Google's Non-Ad Revenue Growth Outpaces Ad Biz As Prices Decline
Google, the dominant player in search, online display and mobile advertising, is finding a trickle of revenue elsewhere.
Long criticized as a one-trick pony, Google is learning some new tricks that don't include search or selling ads to Madison Avenue. Advertising used to regularly account for more than 96% of Google's total sales, but that has been slipping over the last year and in the latest period its down to 91% or $12.5 billion of Google's $13.8 billion revenue, which was up 19% year-over-year. That doesn't include its struggling Motorola Mobility mobile phone business.
Google's non-ads business -- which includes the company's cut from movie rentals or app purchases through Google Play and the sale of hardware like Chromebooks and streaming media dongle Chromecast -- grew its revenue by 85% to $1.2 billion. By comparison, advertising grew 15%.
Wall Street liked what it saw, and sent the stock up by more than 8% in after-hours trading even though the company's earnings contained blemishes like Motorola. The third quarter marked the first release of Motorola product, the Moto X smartphone, since Google acquired the handset maker in May 2012. Yet Motorola revenues dropped by 33% year-over-year to $1.2 billion, and the division operated on a $248 million loss. Google, meanwhile, beat analysts' estimates with $2.97 billion in net income.
Investors may have overlooked Motorola's shortcomings while eyeing Google's future product lines. Google's non-ads business is poised to signficantly grow in the coming years as Google officially rolls out products currently in testing such as Glass, self-driving cars and Internet connection service Google Fiber. That latter service could become a big business for Google as it could position it to rival big-time cable and Internet providers like Comcast and Time Warner Cable.
"One of the things that's unique about the Google Fiber offering is that your television service is available right through the data connection," CEO Larry Page said in a conference call Thursday. Mr. Page said earlier during the call that he won't be joining every future earnings call. He disclosed earlier this year that he had been diagnosed with vocal cord paralysis.
Google executives did not dive into how the company would profit from Fiber -- the service runs $120/month for TV and Internet but is in limited availability -- but it could use the TV aspect of the service to strike content deals that would lead to even more lucrative ad revenue streams. Google has reportedly had informal talks with the NFL concerning its Sunday Ticket package. If those talks evolved into a formal deal, Google could attract top-tier TV dollars that are normally allotted to live sports, though Google's chief business officer waved off a question about potential YouTube deals for live sports content.
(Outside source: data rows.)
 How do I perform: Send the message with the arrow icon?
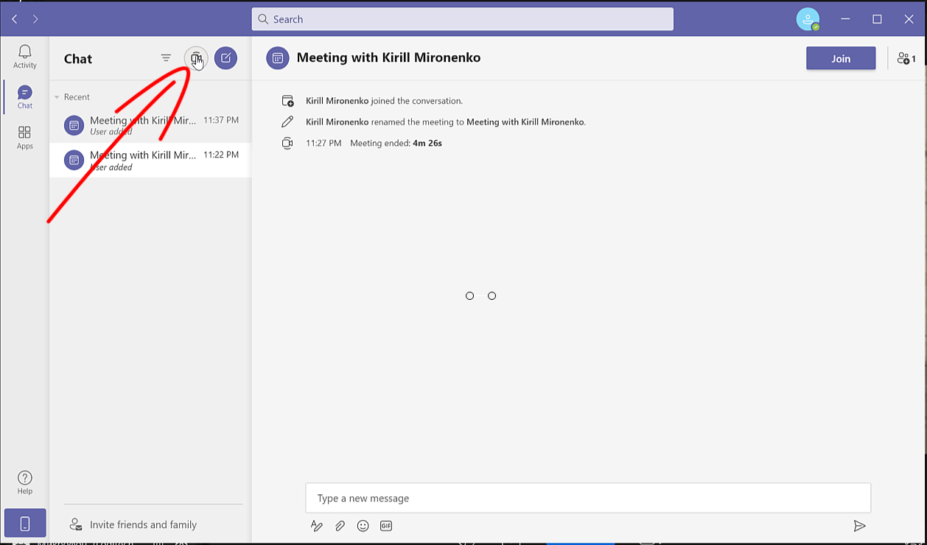(x=859, y=525)
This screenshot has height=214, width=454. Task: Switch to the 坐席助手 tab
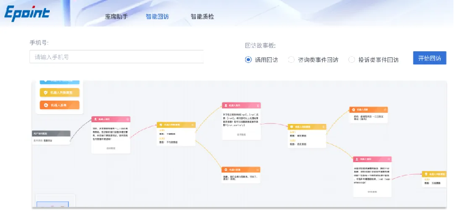[x=116, y=17]
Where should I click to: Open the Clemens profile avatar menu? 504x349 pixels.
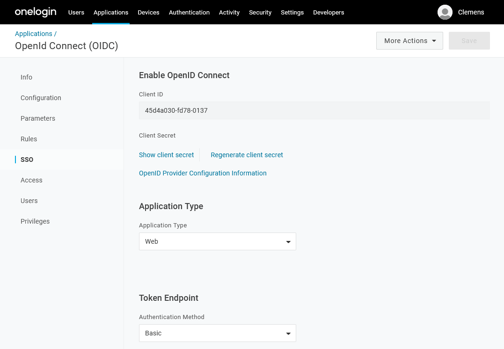(x=445, y=12)
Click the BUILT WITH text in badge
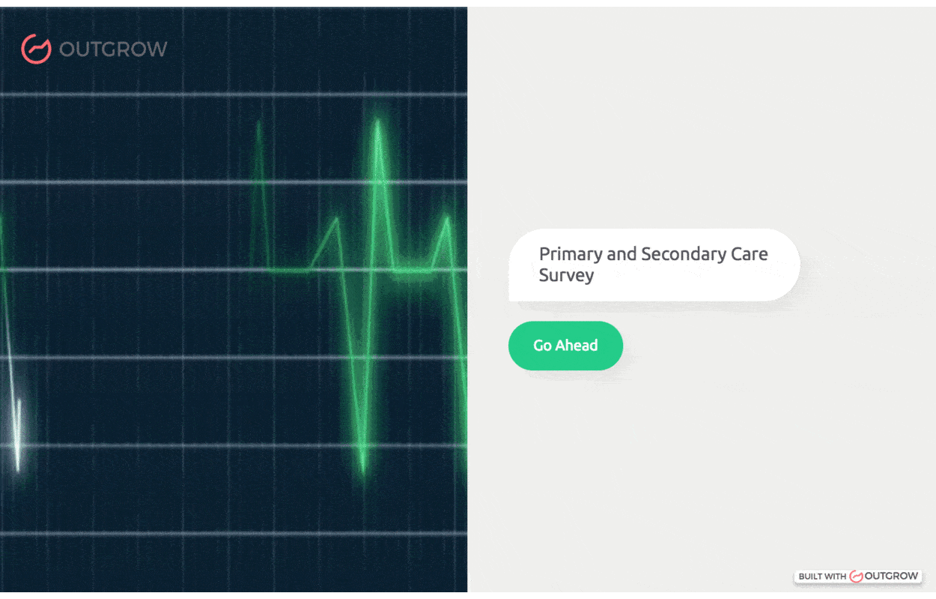The height and width of the screenshot is (599, 936). pyautogui.click(x=822, y=577)
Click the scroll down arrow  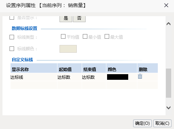click(x=168, y=108)
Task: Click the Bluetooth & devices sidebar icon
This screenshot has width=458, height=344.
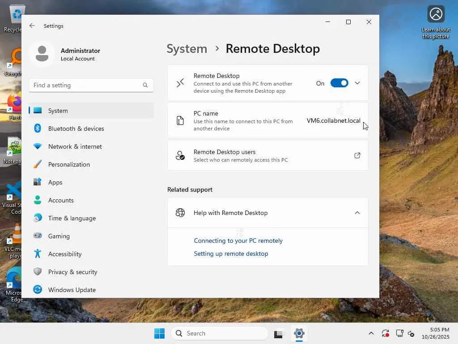Action: point(38,129)
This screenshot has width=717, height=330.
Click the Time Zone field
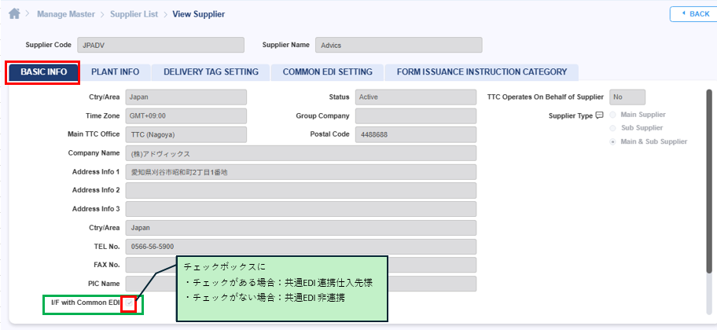[186, 116]
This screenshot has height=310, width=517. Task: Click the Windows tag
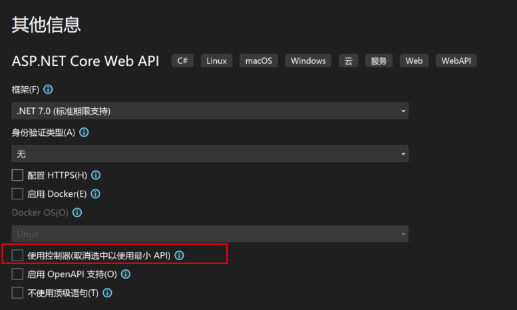point(308,61)
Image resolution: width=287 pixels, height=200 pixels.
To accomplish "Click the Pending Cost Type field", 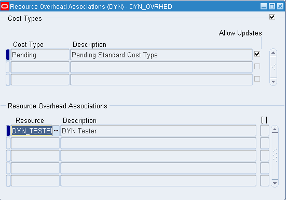I will point(40,55).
Asked on Thursday's call about potential YouTube deals for live sports content, Google chief business officer Nikesh Arora said, "We are constantly talking to people about content all the time, and so, sure, we will talk to anybody who wants to talk to us about content."
Google's core search business has one worrying trend. While Google registered 26% more clicks on its ads in the third quarter compared to last year, the average amount of money Google makes per click dipped by 8% year-over-year.
That year-over-year pricing decline -- which has been going on since the fourth quarter of 2011 -- is largely due to people migrating to mobile devices where advertisers are unwilling to pay as much to show ads as on desktop computers.
Google has devised a strategy to reverse the decline by by having advertisers set their rates in proportion to desktop bids through a program called Enhanced Campaigns. But that march to merge desktop and mobile ad buys has yet to make its mark. The roll-out of Enhanced Campaigns was completed in the third quarter, but Google CFO Patrick Pichette said that its impact would be seen over the long term.